BAGHDAD ? Gunmen in Iraq killed three police officers and a local mayor Wednesday, targeting symbols of government control in former insurgent strongholds in the country's west.
The killings in Sunni-dominated Anbar province are the latest in a string of bloody attacks that has left more than 100 Iraqis dead over the past week.
Many Iraqis fear the country risks descending into a wave sectarian violence like the one that nearly led to civil war in 2006 and 2007. Well-armed Shiite militias continue to operate in the country, as do Sunni insurgents who seek to undermine the Shiite-dominated government.
Before dawn, gunmen ambushed a police post in Qaim, a town near the Syrian border, about 200 miles (320 kilometers) west of Baghdad. Three officers were killed in a gunbattle with the attackers, police and hospital officials said.

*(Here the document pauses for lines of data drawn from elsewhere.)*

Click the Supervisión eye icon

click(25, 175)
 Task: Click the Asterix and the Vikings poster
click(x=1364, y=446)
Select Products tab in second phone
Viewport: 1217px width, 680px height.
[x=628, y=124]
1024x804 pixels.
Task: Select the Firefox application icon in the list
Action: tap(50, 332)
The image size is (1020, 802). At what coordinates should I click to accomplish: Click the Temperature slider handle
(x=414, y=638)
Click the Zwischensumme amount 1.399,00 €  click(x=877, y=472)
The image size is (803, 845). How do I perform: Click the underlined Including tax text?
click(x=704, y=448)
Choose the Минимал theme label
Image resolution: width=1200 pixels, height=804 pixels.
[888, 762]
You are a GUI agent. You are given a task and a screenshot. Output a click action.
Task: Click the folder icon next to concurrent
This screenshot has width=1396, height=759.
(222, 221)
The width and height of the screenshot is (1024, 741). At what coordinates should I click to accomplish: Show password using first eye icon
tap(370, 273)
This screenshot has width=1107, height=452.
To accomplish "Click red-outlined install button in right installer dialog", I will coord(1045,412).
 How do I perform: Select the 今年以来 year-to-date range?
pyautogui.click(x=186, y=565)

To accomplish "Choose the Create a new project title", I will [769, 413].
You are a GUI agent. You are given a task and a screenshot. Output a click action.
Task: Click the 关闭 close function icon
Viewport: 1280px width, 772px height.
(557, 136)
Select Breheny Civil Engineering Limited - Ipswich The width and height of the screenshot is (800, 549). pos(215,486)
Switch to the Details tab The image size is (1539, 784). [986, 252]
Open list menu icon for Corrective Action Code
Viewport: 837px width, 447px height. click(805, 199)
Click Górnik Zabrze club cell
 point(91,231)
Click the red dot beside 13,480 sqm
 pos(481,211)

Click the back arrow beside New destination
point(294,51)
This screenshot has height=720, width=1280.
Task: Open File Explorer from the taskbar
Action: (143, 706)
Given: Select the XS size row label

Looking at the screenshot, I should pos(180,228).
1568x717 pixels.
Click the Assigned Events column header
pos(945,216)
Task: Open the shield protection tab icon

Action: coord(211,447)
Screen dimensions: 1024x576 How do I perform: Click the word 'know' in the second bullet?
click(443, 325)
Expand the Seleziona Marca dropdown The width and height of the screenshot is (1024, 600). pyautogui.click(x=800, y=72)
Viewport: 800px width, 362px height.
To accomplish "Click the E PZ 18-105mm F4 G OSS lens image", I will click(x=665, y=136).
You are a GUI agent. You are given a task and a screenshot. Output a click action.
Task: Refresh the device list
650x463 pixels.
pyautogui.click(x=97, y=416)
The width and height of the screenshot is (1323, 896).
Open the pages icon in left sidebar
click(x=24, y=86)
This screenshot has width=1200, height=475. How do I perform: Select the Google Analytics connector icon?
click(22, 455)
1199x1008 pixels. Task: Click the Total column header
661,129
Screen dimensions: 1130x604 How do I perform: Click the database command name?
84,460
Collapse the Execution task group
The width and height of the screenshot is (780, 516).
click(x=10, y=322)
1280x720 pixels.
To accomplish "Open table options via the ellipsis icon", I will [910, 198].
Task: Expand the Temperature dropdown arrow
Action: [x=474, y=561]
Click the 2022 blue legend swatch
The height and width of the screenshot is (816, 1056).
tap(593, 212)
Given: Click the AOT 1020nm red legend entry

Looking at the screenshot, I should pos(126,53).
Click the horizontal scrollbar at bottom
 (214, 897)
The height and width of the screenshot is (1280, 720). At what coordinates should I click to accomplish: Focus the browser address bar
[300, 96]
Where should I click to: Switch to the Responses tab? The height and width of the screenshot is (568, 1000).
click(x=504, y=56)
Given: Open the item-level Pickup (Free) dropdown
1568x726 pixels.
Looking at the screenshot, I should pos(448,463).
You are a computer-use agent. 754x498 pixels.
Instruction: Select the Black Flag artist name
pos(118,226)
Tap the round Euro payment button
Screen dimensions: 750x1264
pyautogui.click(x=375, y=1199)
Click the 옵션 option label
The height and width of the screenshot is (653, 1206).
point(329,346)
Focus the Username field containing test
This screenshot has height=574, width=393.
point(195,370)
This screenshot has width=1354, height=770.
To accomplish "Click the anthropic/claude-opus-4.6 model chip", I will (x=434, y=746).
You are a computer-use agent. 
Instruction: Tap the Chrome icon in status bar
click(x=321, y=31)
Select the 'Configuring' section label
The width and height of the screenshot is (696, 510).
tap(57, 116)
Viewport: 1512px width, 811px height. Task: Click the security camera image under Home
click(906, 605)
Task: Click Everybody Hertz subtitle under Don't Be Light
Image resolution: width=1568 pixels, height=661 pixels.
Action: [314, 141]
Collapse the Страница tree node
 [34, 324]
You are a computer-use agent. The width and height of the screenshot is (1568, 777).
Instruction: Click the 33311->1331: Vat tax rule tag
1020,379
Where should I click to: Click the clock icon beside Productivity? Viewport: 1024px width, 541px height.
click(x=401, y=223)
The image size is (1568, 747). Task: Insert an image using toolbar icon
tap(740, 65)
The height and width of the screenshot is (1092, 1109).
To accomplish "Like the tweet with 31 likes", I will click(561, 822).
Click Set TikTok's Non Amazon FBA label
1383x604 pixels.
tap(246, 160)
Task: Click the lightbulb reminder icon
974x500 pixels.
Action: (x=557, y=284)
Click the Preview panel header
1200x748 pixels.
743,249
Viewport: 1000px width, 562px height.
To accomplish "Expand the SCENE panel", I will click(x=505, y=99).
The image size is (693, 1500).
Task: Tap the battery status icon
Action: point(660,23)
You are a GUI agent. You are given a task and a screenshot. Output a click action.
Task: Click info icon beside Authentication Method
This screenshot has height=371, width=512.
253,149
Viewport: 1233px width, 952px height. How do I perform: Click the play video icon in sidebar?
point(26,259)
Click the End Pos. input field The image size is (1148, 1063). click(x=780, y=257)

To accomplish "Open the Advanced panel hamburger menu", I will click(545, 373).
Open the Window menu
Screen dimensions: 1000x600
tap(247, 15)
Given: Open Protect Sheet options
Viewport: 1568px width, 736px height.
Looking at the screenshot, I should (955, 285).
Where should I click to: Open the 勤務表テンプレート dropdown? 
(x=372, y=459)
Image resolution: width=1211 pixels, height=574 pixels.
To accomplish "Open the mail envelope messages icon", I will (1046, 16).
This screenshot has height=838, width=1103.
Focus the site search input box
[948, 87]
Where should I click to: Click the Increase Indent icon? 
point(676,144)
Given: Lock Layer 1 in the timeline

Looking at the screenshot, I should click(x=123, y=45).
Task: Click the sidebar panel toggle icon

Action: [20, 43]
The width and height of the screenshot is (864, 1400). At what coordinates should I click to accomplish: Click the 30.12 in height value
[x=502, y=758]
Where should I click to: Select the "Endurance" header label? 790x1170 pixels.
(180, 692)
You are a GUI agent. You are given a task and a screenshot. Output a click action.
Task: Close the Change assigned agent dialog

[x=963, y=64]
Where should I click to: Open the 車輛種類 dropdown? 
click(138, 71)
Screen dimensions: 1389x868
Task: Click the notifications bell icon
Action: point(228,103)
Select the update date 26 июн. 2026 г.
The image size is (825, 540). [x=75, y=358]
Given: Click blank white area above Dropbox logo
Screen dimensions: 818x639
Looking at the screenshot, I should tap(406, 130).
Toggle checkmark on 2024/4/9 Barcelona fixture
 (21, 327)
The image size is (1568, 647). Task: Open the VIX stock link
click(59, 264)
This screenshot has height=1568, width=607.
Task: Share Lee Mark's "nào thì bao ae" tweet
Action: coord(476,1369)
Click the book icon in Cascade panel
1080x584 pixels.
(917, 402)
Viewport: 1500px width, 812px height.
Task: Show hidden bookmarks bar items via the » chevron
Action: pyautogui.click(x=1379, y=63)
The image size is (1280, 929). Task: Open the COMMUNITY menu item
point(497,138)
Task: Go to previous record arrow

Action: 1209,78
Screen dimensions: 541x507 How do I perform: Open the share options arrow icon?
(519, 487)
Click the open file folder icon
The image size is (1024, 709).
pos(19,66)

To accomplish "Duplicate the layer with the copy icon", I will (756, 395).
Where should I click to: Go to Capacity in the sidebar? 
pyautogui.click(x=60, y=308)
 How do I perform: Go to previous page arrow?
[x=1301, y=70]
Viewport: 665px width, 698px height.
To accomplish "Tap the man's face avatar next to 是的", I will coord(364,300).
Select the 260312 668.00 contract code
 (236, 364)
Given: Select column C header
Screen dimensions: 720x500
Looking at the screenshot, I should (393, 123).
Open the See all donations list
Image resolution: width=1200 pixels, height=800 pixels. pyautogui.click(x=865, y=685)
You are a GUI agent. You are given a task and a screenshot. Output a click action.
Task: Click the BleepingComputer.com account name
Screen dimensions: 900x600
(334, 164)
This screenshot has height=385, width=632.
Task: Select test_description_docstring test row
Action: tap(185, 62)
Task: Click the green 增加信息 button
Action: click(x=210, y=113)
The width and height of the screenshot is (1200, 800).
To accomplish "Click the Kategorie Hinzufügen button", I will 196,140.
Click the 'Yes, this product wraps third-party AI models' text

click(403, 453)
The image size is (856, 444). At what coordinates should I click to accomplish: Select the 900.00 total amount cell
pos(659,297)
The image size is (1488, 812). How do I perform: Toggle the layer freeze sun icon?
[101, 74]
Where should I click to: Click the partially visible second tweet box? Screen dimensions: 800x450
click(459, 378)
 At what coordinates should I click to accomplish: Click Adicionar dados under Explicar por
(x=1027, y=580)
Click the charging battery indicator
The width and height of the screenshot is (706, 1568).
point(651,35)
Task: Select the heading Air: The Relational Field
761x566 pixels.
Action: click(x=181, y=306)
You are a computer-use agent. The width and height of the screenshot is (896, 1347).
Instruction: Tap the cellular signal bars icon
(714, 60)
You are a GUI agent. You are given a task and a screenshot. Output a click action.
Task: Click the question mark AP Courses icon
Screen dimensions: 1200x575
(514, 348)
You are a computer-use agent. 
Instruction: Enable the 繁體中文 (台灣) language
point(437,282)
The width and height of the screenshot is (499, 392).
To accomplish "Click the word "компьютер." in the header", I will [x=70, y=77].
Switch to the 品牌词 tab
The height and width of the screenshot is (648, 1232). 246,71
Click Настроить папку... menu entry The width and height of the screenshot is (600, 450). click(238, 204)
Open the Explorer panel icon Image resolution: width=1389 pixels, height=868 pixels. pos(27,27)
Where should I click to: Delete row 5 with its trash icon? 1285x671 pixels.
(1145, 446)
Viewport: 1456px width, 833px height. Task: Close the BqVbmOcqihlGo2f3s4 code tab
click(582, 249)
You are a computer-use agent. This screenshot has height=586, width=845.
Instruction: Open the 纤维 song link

The officials spoke on condition of anonymity because they were not authorized to brief reporters.
Around sunset, two insurgents riding a motorcycle sprayed the mayor of Hit, Said Hamdan, with bullets at the gate of a Sunni mosque after he finished praying, according to Jasim al-Halbusi, a member of the Anbar provincial council.
Al-Halbusi condemned the killing as a "brutal act" against a civil servant working on behalf of his countrymen.
There were no claims of responsibility. Attacks on police and government officials are often the work of al-Qaida's Iraq branch or other Sunni insurgents, who see their targets as too closely aligned with the Shiite-dominated government.